Epilepsi yang umum terjadi pada saat setelah mengalami benturan di kepala tidak sama dengan epilepsi penyakit bawaan. Epilepsi ini terjadi umumnya setelah adanya benturan di kepala. Sehingga biasanya epilepsi ini disebut epilepsi pasca trauma. Gejalanya adalah terjadi kejang yang abnormal yang terjadi pada penderita sesaat setelah kepalanya terkena benturan yang sukup keras.

Kelainan akibat benturan kepala ini terjadi akibat respon terhadap muatan listrik yang ada di otak si penderita. Umumnya kejang seperti ini kemungkinan sebesar 10% terjadi pada penderita benturan kepala tanpa luka tembus. Sedangkan pada penderita yang mengalami luka tembus, resikonya meningkat sebesar 40%. Pada beberapa kasus, kejang pasca trauma tidak terjadi sesaat setelah benturan. Melainkan ada yang terjadi setelah beberapa bulan atau beberapa tahun kemudian.

Salah satu jala untuk mengatasi kejang akibat epilepsi pasca trauma adalah dengan obat-obatan anti-konvulsan. Sehingga pada saat tertentu yang terjadi kejang begitu hebat, penderita bisa diteangkan. Kelainan akibat benturan kepala seperti ini jauh beresiko dan dapat membahayakan keselamatan penderitanya. Apalagi jika kejang tida segera diatasi.

Kemungkinan terburuk adalah kematian akibat kerusakan sistem otak. Karena tingkat bahaya dan parahnya keainan ini, maka pemberian obat-obatan anti konvulsan tidak dapat ditentukan batas waktu pemberiannya. Bisa beberapa tahun sampai paling berat seumur hidup.

6. Prognosis

Kelainan akibat cedera kepala ini bisa dibilang yang paling berbahaya. Karena prognosis langsung berakibat pada kesadaran penderita setelah terjadinya benturan di kepala. Jadi sesaat pasca terjadinya benturan keras di area kepala, kesadaran penderita umumnya kan hilang beberapa menit. Apabila kesadaran yang hilang tersebut berlanjut, maka ada dua kemungkinan yang akan terjadi.
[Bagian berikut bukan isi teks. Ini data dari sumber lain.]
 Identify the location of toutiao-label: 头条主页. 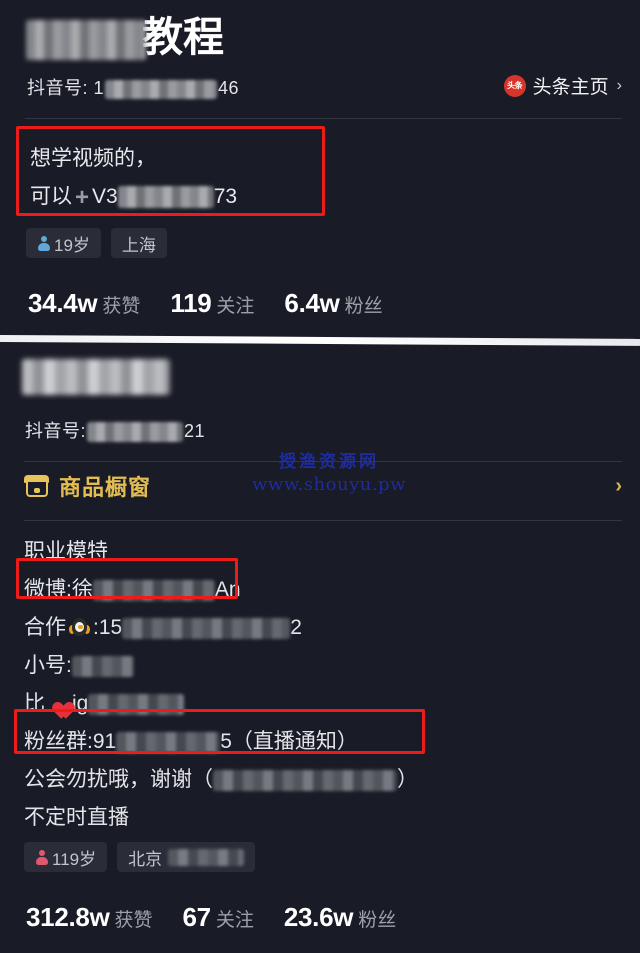
(570, 88). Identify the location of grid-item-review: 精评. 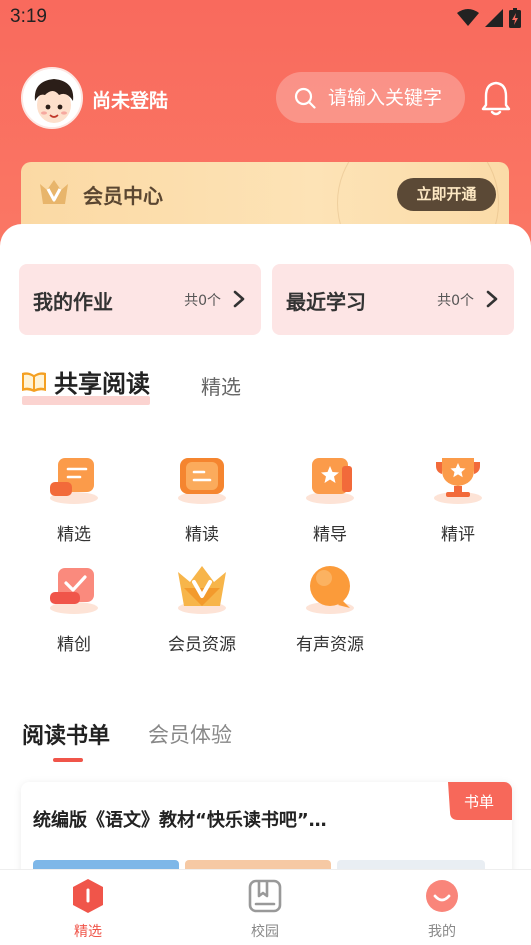
(458, 498).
Pertama adalah koma, bisa koma sementara atau koma permanen. Koma sementara umumnya terjadi untuk hitungan hari, minggu dan bulan. Sedangkan koma permanen terjadi hilang ingatan yang sudah bertahun-tahun. Meski cukup parah, namun penderita koma dapat sadar jika dilakukan penanganan yang tepat sesaat setelah peristiwa benturan. Namun untuk pulih secara maksimal tentu butuh waktu yang panjang.

Kedua adalah kemungkinan terburuk, yakni kematian. Prognosis yang dialami penderita seperti ini kemungkinan adalah akibat benturan yang amat keras. Sebanyak 75% dari korban biasanya mengalami kematian seketika di tempat. Sisanya sebanyak 25% meninggal saat dalam perjalanan atau saat perawatan medis. Biasanya akibat kerusakan struktur otak yang sudah sangat parah. Sehingga sistem kehidupan yang diatur oleh otak tida bekerja.